Ravindra Reddy Chowreddy has received MSc in Chemistry from Bangalore University, Bangalore, India in 1999 and PhD in Applied Sciences from Visvesvaraya Technological University, India in 2006. He has 4 years of Post-doctoral research experience from University of Waterloo, Canada. Currently, he is working as a Senior Researcher at Norner AS, an industrial R&D services provider in the field of plastics in Norway. His research areas of interest include polymer nanocomposites, bioplastics from the renewable sources and food co-streams.

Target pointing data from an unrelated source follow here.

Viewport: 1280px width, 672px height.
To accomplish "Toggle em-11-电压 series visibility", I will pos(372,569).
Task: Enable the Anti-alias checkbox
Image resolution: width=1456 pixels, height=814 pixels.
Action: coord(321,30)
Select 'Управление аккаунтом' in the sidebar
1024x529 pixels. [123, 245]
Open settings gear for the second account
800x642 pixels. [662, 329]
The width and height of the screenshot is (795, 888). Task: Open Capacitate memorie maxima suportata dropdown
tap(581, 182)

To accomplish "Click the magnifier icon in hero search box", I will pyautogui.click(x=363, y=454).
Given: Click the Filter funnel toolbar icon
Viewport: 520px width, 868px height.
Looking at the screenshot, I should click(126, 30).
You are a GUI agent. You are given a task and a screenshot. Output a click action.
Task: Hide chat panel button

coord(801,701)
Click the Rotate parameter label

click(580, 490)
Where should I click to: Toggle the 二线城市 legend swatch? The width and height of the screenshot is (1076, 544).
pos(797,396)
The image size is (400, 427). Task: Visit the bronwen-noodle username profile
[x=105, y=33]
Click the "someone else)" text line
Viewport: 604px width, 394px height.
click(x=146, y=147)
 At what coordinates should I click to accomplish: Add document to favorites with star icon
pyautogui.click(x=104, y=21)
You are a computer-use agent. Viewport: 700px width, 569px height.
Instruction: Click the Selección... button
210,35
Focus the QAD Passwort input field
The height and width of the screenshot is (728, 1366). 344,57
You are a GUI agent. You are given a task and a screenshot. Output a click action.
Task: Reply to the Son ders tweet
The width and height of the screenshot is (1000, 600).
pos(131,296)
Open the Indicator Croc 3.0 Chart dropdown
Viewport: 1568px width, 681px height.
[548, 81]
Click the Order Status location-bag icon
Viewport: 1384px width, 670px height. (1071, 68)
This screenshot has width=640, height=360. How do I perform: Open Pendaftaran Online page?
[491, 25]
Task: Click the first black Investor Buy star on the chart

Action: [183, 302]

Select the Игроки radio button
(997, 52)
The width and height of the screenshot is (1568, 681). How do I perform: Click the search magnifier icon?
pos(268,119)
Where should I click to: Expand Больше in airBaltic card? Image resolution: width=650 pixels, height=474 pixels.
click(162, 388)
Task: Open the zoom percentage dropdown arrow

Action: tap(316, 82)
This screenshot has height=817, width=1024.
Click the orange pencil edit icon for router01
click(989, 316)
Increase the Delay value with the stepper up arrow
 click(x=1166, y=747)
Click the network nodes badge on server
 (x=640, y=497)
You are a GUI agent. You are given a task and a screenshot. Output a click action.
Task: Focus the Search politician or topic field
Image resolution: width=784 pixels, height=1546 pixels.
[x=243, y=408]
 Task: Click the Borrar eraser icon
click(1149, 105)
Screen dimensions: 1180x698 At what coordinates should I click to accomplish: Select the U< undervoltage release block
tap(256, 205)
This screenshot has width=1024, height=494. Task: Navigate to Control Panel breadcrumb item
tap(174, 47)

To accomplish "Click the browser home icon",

Polymer nanocomposites (PNCs) containing organic and inorganic nano-fillers have attracted great interest from both academia and industry due to their unique characteristics. PNCs exhibit superior mechanical properties, lower permeability for gases, improved flame retardancy, better thermal stability, improved chemical resistance, and enhanced thermal and electrical conductivity. In the present study, recycled poly(ethylene terephthalate) (PET) nanocomposites containing multi-wall carbon nanotubes (CNTs) were prepared through melt compounding via masterbatch dilution method. The masterbatch and the nanocomposites were processed in a twin-screw extruder. The resulting PET-CNT nanocomposites were characterized for rheological, thermal, mechanical and morphological properties. Incorporation of CNTs into recycled PET at reasonably lower concentration significantly increases the viscosity. The storage modulus and loss modulus of nanocomposites was also increased with CNTs loading and which was more pronounced at lower frequencies. The incorporated CNTs in recycled PET increase the degree of crystallinity and crystallization temperature through heterogeneous nucleation. Thermal stability and glass transition temperature of PET-CNT nanocomposites was slightly higher than the reference recycled PET. The tensile properties of PET-CNT nanocomposites increased even at low concentrations of CNTs. Morphological investigation through scanning electron microscopy indicated homogeneous dispersion of CNTs at lower concentrations. At higher concentrations, the CNTs tend to agglomerate due to nanotube-nanotube interactions.